- SELECTED PASSAGE:
International Courts and U.S. Federal Courts

by Tom Lee

When we talk about international law and U.S. federal courts, we do so most often in the context of national courts as an alternative to international tribunals. But it is also possible to conceive of U.S. federal law, which is now the principal business of U.S. federal courts, as a system of supra-state law supreme over state law, in which case we can generate interesting insights from the history of U.S. federal-state court relations with respect to the relationship between international courts and national courts in deciding international law cases.

In the U.S. judicial system, the usual jurisdictional “package” for deciding supra-state law (i.e., federal law as analogy to international law) is concurrent jurisdiction between the general (federal) and municipal (state) courts, with a right of removal from the municipal to the general court. For instance, both state and federal courts can usually decide most federal questions. Sometimes, the general court has exclusive jurisdiction over general law questions (e.g., patent law). A third package is concurrent jurisdiction with no right of removal from the municipal to the general court, as for instance, with certain securities claims or diversity claims against home-state defendants. Another, very rare package is general law claims that can only be litigated in municipal courts (e.g., certain low-stakes mining claims a century ago, junk-fax claims today).

- RECORD EXTRACTS:
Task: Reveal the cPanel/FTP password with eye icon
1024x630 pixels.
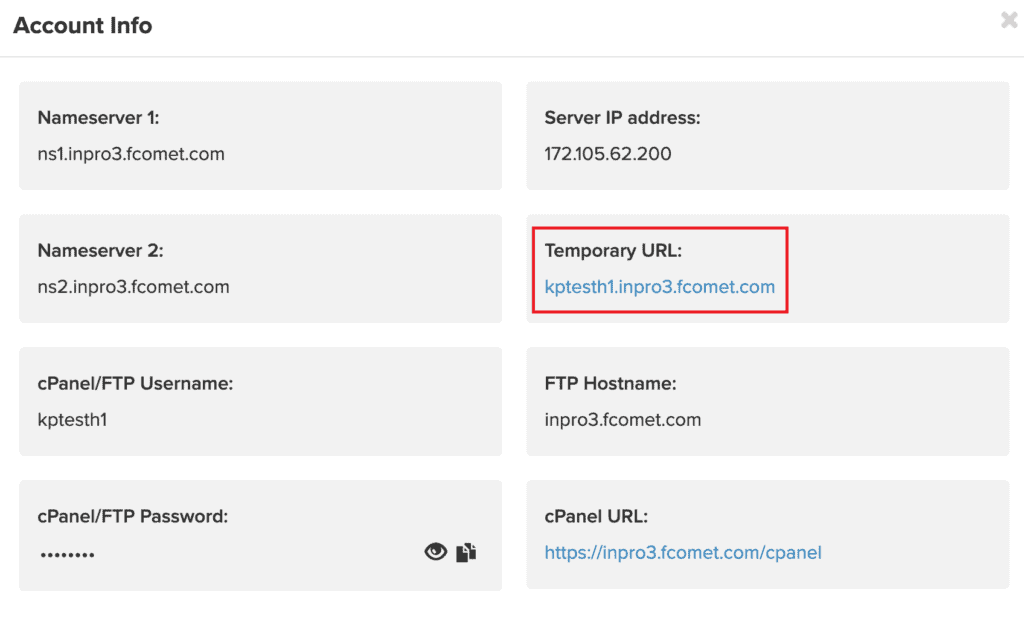Action: (x=435, y=551)
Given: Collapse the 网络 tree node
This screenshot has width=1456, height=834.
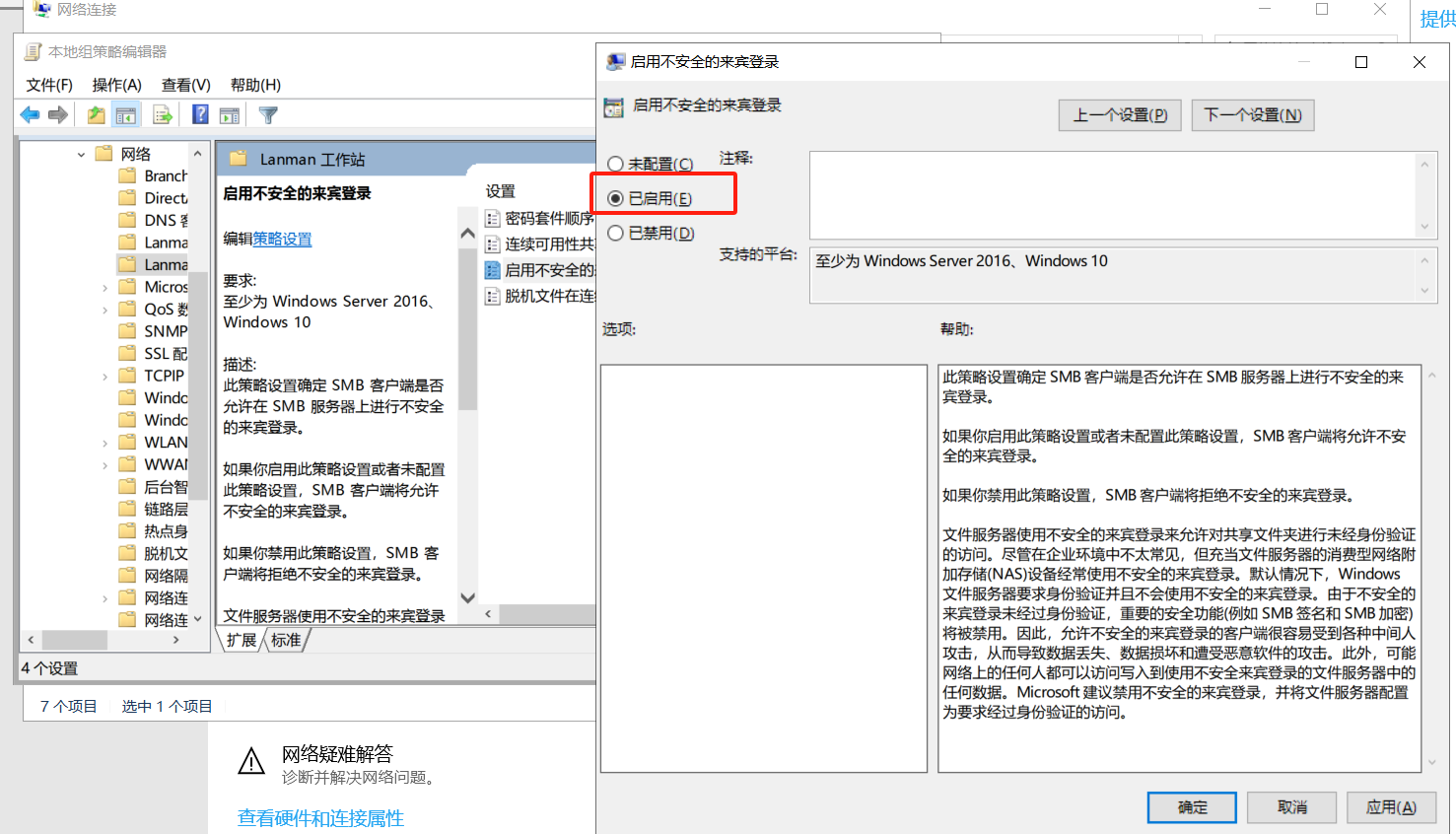Looking at the screenshot, I should [81, 154].
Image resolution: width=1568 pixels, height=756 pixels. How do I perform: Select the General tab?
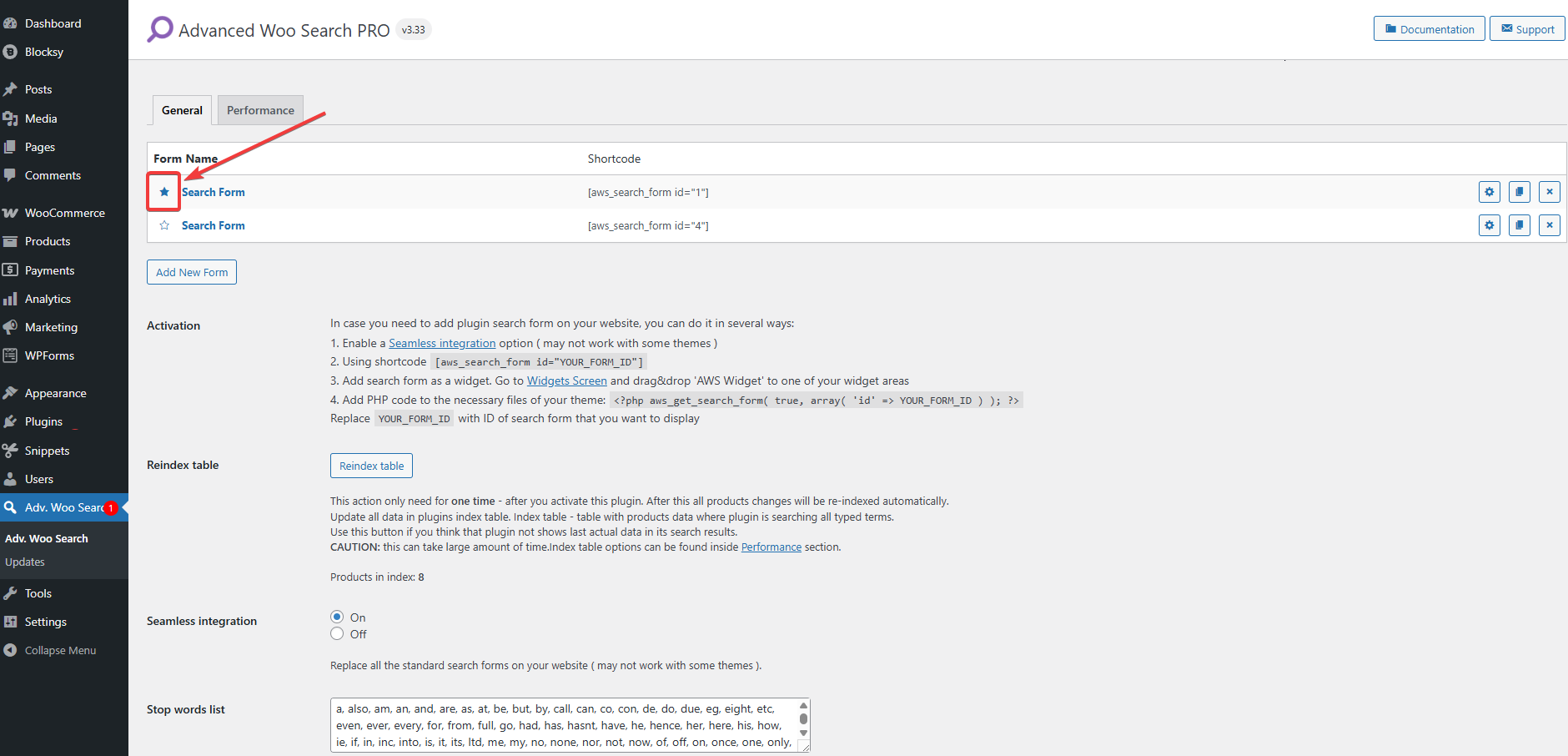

- REQUIRED WORK:
1. In the passage on international courts and U.S. federal courts, what example is given of a general law question over which the general court has exclusive jurisdiction?
2. Extend the passage on international courts and U.S. federal courts, picking up after its last sentence.

- WRITTEN RESPONSES:
1. Patent law.

2.
Additionally, in the early years particularly, even where there seemed to be a secure right to jurisdiction, the U.S. general courts were fairly careful about claiming jurisdiction over sensitive, highly politicized issues, such as in Marbury, and crafted decisions construing laws purporting to afford such jurisdiction to be invalid or narrow. Another pragmatic institutional self-survival mechanism were doctrines of abstention that declined to hear certain sorts of cases even where jurisdiction was acknowledged. Moreover, in cases where general and municipal law issues were intertwined, the general courts developed doctrines to avoid decision of the case even though a general law question was presented where there was an “adequate and independent” municipal-law ground. Finally, the general courts typically disavowed broad general lawmaking powers, unlike their municipal counterparts with respect to municipal law. It was only in certain relatively uncontroversial areas, such as interstate boundary disputes over which the general courts’ jurisdiction was exclusive (as a constitutional matter I have speculated), that the general courts strongly embraced the right to craft rules of decision.

What is perhaps lacking in the design and performance of international tribunals today are these sorts of “plumbing” doctrines and statutory accommodations that may, from the American example, be useful and perhaps even necessary for general courts to develop institutional capital in a slow and patient process.